Ronnie, who was one of - or actually the founder of The Dubliners (originally styled the Ronnie Drew Group) - had a voice that was likened to the sound of coal scraping underneath a door. A just description, true, although when he was a lad, Ronnie started off as a boy soprano.
It was Ronnie and Luke Kelly who led the vocals of the Dubliners starting off in the early 1960's, and they kept going until Luke's untimely death in 1984. After that it was largely Ronnie but usually with more traditionally voiced Irish singer (such as Paddy Reilley) appearing with them as they toured. Personal opinion for Ronnie's best Irish traditional tune: "Sullivan's John" from their album More of the Hard Stuff and which Ronnie learned directly from the famed Irish musician "Pecker" Dunne. (And we do know who The Pecker is, of course. What? You don't? Well, for a new window about The Pecker, just click here ).

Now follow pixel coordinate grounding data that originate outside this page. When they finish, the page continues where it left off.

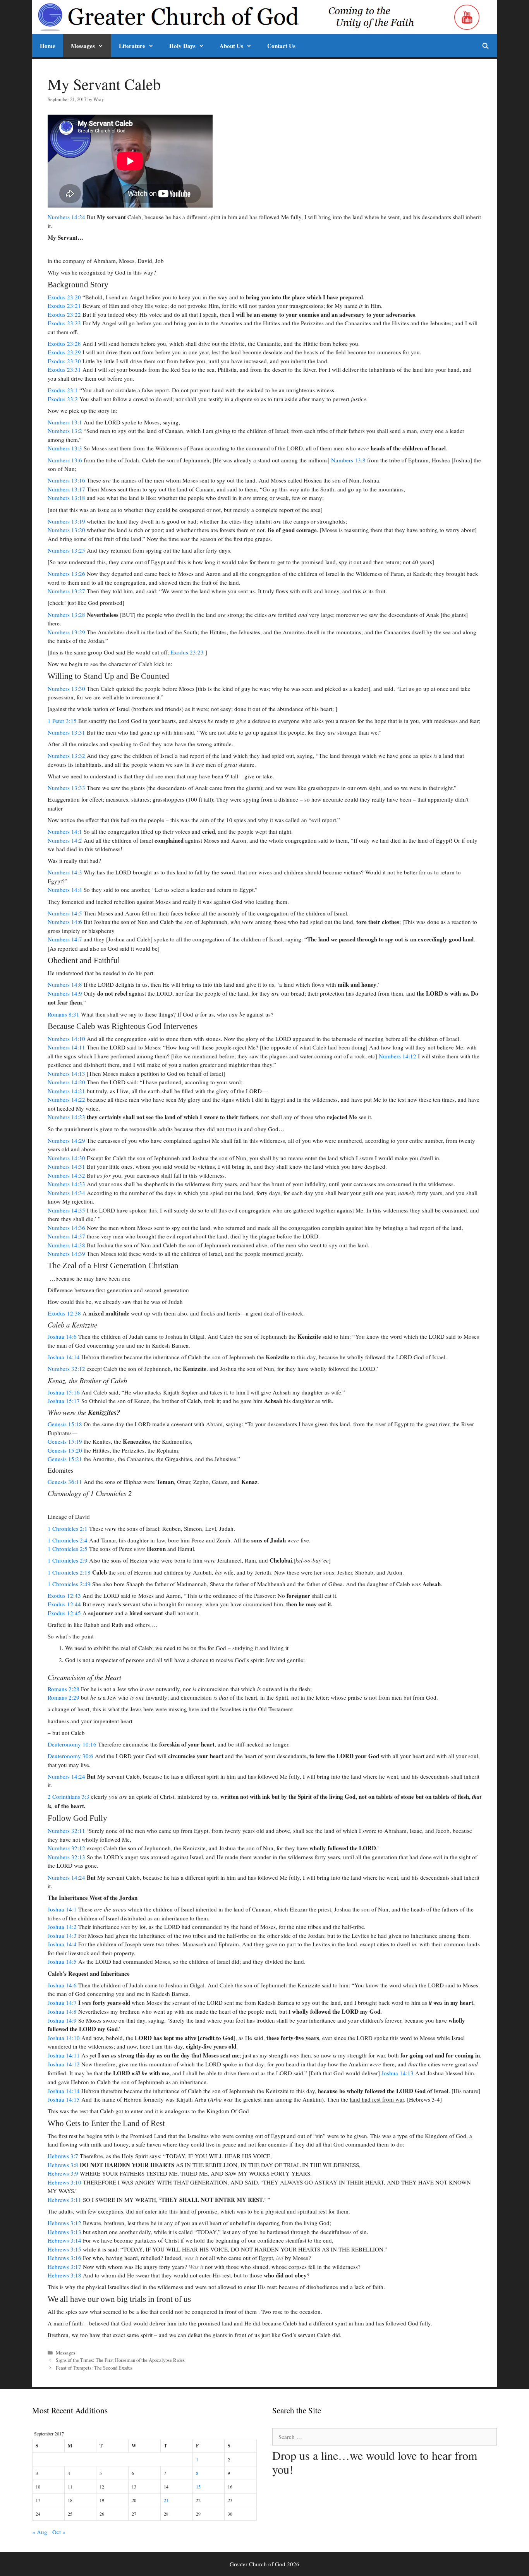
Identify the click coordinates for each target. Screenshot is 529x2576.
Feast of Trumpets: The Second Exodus (94, 2368)
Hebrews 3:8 (63, 2165)
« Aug (39, 2532)
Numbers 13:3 (65, 448)
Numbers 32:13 (66, 1857)
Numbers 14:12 (397, 1056)
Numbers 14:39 (66, 1253)
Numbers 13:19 (66, 521)
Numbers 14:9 (65, 993)
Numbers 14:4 (65, 889)
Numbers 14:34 (66, 1193)
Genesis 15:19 (65, 1441)
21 (166, 2500)
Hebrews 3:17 (64, 2266)
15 (198, 2486)
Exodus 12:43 (64, 1595)
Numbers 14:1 (65, 831)
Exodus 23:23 (64, 323)
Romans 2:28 (63, 1689)
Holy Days (182, 45)
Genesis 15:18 (65, 1424)
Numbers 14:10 (66, 1038)
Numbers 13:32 (66, 755)
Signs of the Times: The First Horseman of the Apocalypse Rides (120, 2360)
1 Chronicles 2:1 (68, 1528)
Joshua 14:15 (64, 2099)
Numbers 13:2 (65, 430)
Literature (132, 45)
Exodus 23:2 (63, 399)
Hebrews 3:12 (64, 2223)
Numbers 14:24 (66, 217)
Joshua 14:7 (62, 2002)
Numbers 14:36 (66, 1227)
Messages (83, 45)
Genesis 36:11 (65, 1481)
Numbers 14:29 (66, 1140)
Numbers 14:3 (65, 872)
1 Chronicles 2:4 (68, 1540)
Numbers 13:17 (66, 489)
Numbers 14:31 (66, 1166)
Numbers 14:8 (65, 984)
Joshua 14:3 (62, 1935)
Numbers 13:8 (348, 460)
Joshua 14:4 (62, 1944)
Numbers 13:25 (66, 550)
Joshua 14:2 (62, 1926)
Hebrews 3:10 (64, 2182)
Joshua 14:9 (62, 2020)
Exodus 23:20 (64, 297)
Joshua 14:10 (64, 2038)
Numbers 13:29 (66, 632)
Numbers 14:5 (65, 913)
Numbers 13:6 (65, 460)
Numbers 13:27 (66, 591)
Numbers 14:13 (66, 1073)
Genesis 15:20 (65, 1450)
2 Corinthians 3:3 (68, 1796)
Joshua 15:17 (64, 1401)
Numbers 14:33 (66, 1184)
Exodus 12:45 (64, 1613)
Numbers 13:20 (66, 530)
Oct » (58, 2532)
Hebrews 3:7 (63, 2156)
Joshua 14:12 (64, 2064)
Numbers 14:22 (66, 1099)
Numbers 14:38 (66, 1245)
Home (47, 45)
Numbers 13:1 (65, 422)
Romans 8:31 (63, 1014)
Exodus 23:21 (64, 305)
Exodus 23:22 (64, 314)
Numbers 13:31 (66, 732)
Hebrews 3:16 (64, 2258)
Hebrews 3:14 (64, 2240)
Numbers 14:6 (65, 922)
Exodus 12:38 (64, 1313)
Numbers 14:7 (65, 939)
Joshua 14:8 (62, 2011)
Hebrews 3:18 (64, 2275)
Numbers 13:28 (66, 614)
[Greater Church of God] (244, 17)
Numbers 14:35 (66, 1210)
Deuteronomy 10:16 (72, 1744)
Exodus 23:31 (64, 369)
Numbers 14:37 (66, 1236)
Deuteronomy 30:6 (70, 1756)
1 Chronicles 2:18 (69, 1572)
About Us (231, 45)
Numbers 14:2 (65, 840)
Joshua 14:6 (62, 1336)
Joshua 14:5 (62, 1961)
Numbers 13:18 (66, 497)
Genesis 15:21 (65, 1459)
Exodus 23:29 (64, 352)
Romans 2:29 (63, 1697)
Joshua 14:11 (64, 2055)
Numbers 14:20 (66, 1082)
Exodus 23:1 (63, 390)
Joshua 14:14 (64, 1357)
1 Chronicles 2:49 (69, 1584)
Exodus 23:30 (64, 361)
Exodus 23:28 (64, 343)
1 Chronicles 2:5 (68, 1548)
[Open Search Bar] (485, 45)
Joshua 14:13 (397, 2073)
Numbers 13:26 (66, 573)
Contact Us (281, 45)
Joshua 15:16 (64, 1392)
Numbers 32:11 (66, 1830)
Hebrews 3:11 (64, 2199)
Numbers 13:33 (66, 788)
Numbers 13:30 (66, 688)
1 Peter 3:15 (62, 721)
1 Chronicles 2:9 (68, 1560)
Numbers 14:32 (66, 1175)
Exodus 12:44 (64, 1604)
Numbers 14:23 (66, 1117)
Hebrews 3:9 (63, 2173)
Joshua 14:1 (62, 1909)
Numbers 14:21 (66, 1091)
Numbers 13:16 (66, 480)
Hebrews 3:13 (64, 2232)
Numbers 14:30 (66, 1158)
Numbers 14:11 (66, 1047)
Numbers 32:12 (66, 1368)
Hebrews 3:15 (64, 2249)
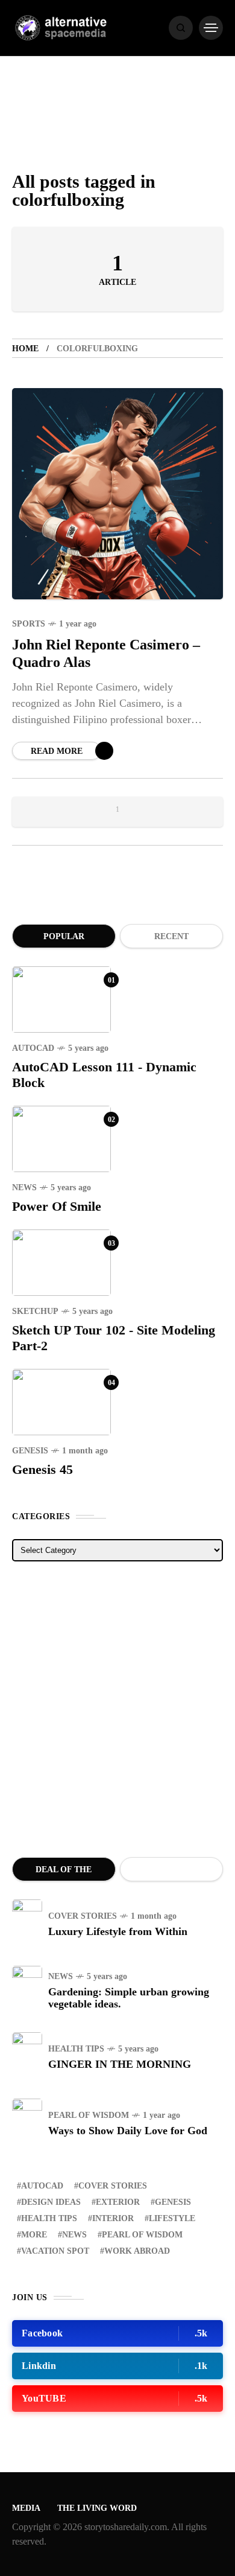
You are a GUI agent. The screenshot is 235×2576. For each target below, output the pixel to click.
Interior (113, 2218)
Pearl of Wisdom (88, 2115)
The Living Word (97, 2508)
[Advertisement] (117, 1709)
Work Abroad (137, 2251)
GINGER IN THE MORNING (119, 2064)
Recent (171, 936)
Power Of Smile (56, 1206)
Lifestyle (172, 2218)
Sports (28, 623)
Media (26, 2508)
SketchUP (35, 1311)
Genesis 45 (42, 1469)
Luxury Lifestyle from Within (117, 1931)
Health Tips (76, 2048)
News (24, 1187)
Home (25, 348)
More (34, 2234)
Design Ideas (51, 2202)
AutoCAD (33, 1048)
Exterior (118, 2202)
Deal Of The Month (64, 1873)
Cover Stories (82, 1916)
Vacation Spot (55, 2251)
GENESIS (30, 1450)
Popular (63, 936)
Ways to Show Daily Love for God (127, 2131)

Like many of the Irish musicians of their time (or any musicians of anytime), the Dubliners liked to party. Ronnie and Luke particularly liked to repair to the pubs after a concert and stay long past official closing time. Fiddler John Sheahan, never much of a drinker, usually went along as they often traveled to their gigs together, but really wanted to get home for some sleep since for a number of years he kept his job at the National Electrical Board, which offered security and a good pension. Once night John went to the barman and handed him a fiver if he would make sure to close the pub at 11:00 when he was supposed to. The bartender took the money but at 2 a. m., the pub was still open.
When they were finally going home, John complained that he had given the barman a fiver to close the pub at 11:00.
"Yeah, I knew you were up to your tricks," Ronnie said, "I gave him a tenner to keep it open."
Ronnie took off on his own after 1996, singing and telling stories as always. And sad to say, Ronnie is no longer with us. He died in 2008.